Still, we have means of getting it where we want. This is where the negative space comes in. Below the generation stage, you can filter through Diffusion’s successful example prompts.
In the following example prompt, they wrote: “A small cabin on top of a snowy mountain in the style of Disney, artstation” with the negative prompt: “low quality, ugly.”
By telling Stable not to be low quality or ugly, the program created a neat, beautiful image. Let’s try the same negative prompt on ours.
A bit better, but still not great. Let’s try to get out of the animated realm.
In the negative space, I inputted: “animated” “hand-drawn” “unrealistic” “cartoon.” Ideally, we can eliminate the ugly, early 2000s Cartoon Network look. I’d like a bit more artistry to it, like the Midjourney or DALL-E results.
A bit better. Like Midjourney and Dall-E, you’ll have to learn the program’s language.
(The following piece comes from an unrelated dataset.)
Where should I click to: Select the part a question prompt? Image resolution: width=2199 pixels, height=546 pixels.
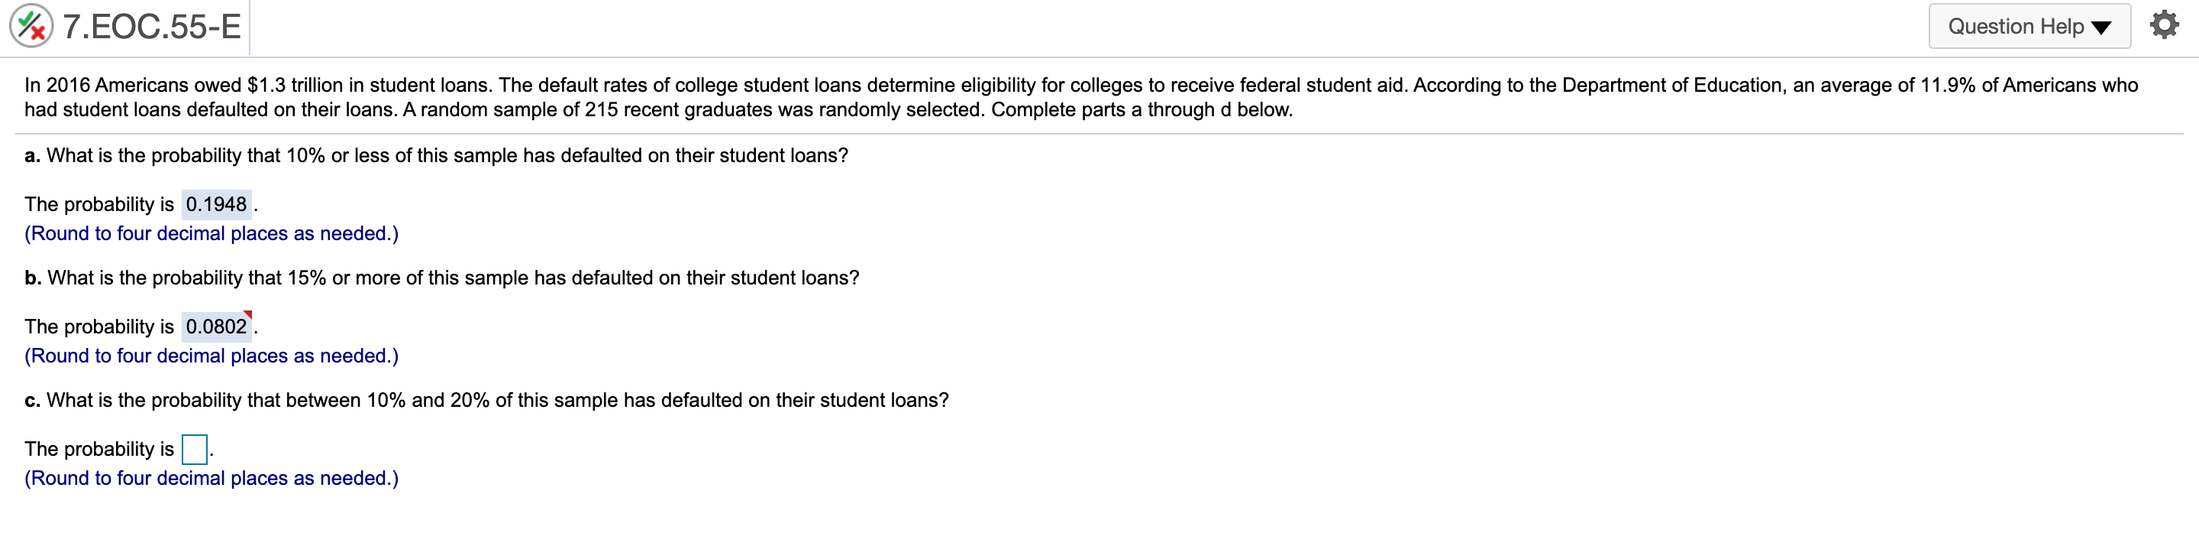(435, 155)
No matter which software you choose, their communities offer a vast wealth of knowledge and tips.
Analyzing the Results
Clearly, the AI isn’t shooting baskets every time. The generations took me more than an hour, and I still may not have the images I want.
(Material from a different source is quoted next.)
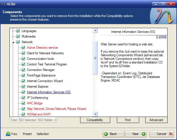Select Internet Information Services (IIS) item
The image size is (177, 140).
[x=49, y=92]
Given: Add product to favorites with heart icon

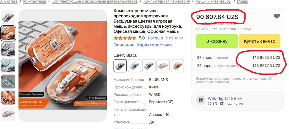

No matter what image you find, the human must sort through the output. While the prompting can become more specific and coded (guided toward lens sizes and aspect ratios) and each program has a community of users willing to help, there are natural limitations.
As a whole, the images could not exist without human direction. The human must have the vision, the idea, and the taste to know what works and doesn’t. In this way, the tool is still a tool, and the human is still the shaper, the tastemaker.
AI-Generated Art: An Explosion of Creativity
It’s difficult to deny the artistry of what AI is doing. AI is pulling on a reservoir of great artists and iconic works, referencing them as an artist does, but maddeningly, all at once. The ethics are unknown: copyrights questionable, accuracy tainted.
Now, anyone can create AI art images. While this opens the Internet to funny content, the AI art world is changing so fast we have little time to distinguish its possibilities from its consequences.
Earlier this year, a machine-generated painting titled Work theatre d’ opera spatial won the Colorado State Fair Art Show, prompting controversy in the greater art world. Its creator, Jason M. Allen, saw no issue. Already, the distinction between human and AI art is blurring. In 2018, artist Edward Bellamy auctioned AI art to a museum for $432,000.
But for now, the train isn’t stopping. We are single-handedly watching the future shape, image by image. If the last months are anything to go by, the future will be a succession of ever-sharpening, ever-more-realistic images of Pikachu and Peter Griffin.
In the meantime, boot up DALL-E, imagine a prompt — and behold.